Additionally, based on a survey of donors’ future spending plans to 2010 the date set by the Group of Eight Gleneagles and UN Millennium accords there is a considerable shortfall looming, it said.
“Efforts to increase aid are being factored into some donors’ forward plans but it still leaves about $34 billion in 2004... to be programmed into donor budgets if the commitments made in 2005 to substantially increase aid by 2010 are to be fully met.”
Reacting to the report, rock star and anti-poverty militant Bono said that while “solutions (to world poverty) are not simple and of course not just about cash, or aid levels, ... it does make things more complicated when funds are promised and not delivered.”
Oliver Buston, head of DATA in Europe, an advocacy group mobilising against extreme poverty and AIDS in Africa, appealed to France in particular. “France, as European Union president in the second half of this year, must set an example by boosting its aid budget. It cannot lead Europe with empty hands.”
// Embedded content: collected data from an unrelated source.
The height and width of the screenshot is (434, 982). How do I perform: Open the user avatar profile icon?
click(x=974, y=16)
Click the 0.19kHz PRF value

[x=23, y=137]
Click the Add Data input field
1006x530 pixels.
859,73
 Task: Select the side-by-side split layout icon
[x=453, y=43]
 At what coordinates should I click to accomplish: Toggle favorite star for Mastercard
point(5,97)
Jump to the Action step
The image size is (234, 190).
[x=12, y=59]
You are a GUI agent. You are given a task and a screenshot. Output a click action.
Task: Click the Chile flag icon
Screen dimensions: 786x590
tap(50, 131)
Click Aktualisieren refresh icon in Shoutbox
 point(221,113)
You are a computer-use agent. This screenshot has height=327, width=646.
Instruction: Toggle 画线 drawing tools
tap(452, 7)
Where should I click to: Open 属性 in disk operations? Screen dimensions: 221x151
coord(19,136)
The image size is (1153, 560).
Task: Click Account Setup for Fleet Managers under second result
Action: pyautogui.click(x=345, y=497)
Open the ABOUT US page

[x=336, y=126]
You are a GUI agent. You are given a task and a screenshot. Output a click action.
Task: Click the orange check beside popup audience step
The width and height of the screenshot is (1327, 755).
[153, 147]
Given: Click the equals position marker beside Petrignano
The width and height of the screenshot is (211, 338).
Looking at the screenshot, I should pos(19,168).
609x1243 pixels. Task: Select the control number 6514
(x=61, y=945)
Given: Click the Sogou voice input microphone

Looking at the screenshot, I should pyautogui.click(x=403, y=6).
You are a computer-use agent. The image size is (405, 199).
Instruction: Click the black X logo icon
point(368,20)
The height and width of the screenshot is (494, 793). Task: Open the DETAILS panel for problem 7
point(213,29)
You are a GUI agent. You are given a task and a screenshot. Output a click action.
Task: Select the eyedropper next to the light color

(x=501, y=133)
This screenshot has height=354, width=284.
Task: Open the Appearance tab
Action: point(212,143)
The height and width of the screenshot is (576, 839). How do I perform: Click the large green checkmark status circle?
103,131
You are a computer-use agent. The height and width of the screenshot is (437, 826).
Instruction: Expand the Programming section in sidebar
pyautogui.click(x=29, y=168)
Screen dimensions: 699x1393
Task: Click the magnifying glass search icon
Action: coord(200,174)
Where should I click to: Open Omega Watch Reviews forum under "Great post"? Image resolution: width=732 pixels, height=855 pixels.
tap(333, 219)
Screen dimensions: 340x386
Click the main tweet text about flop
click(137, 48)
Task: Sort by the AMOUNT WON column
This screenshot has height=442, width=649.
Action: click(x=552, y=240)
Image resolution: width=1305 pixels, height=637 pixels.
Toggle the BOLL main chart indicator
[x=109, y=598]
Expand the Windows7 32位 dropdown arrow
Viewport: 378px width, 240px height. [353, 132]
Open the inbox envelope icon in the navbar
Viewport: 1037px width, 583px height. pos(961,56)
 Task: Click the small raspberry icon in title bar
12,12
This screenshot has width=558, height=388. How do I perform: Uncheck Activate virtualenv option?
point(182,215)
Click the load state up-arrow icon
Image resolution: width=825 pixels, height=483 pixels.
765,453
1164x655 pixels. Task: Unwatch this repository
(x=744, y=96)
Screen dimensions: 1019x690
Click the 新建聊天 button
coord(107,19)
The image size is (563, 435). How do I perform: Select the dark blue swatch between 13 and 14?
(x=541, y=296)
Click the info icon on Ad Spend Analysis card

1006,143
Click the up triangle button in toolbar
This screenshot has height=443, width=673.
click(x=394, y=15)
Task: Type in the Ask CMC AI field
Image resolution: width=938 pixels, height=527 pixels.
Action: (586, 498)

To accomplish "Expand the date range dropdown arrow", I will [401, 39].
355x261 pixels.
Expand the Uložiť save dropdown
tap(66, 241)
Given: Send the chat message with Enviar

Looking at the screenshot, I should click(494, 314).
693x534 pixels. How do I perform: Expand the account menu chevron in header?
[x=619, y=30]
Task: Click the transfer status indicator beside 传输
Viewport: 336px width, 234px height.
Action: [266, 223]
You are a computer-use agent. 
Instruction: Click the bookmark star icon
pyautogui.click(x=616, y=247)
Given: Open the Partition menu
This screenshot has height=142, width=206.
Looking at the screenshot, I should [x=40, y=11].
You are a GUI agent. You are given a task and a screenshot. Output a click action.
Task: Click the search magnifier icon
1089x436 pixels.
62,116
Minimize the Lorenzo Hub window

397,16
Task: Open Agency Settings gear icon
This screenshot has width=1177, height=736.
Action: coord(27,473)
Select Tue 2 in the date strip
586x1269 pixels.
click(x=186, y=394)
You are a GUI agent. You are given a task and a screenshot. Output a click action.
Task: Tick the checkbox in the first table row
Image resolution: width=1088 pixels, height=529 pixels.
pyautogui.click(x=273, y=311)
For 2007, the 22 member countries of the OECD Development Assistance Committee, the world’s major donors, provided $103.7 billion, down 8.4 per cent as large debt relief programmes for Iraq and Nigeria ended.
This Official Development Assistance (ODA) was equivalent to 0.28 per cent of the members’ combined gross national income, down from 0.31 per cent in 2006, the OECD said in a statement.
The United Nations has a target of 0.70 per cent of GNI for aid flows.
Excluding debt relief grants, net ODA was up 2.4 per cent.
OECD secretary general Angel Gurria said on Friday that despite concerns about the current global market and economic turmoil, donors must stick to the task given the security and other risks due to poverty.
“In the current global economic context, we must keep our attention actively focused on development assistance to the poorest,” Gurria said in Tokyo.
For 2007, the biggest donors were the United States, Germany, France, Britain and Japan while the only countries to exceed the UN 0.7 per cent of GNI target were Denmark, Luxembourg, the Netherlands, Norway and Sweden.
The United States’ net ODA last year fell 9.9 per cent to $21.8 billion with its GNI ratio at 0.16 per cent, while Japan gave $7.7 billion or 0.17 per cent.
The combined ODA of the fifteen members of the DAC that are also EU members fell 5.8 per cent to $62.1 billion or 0.40 per cent of their combined GNI.
Commenting on the report, British charity Oxfam said the figures showed that rich countries were falling down on promises to the developing world.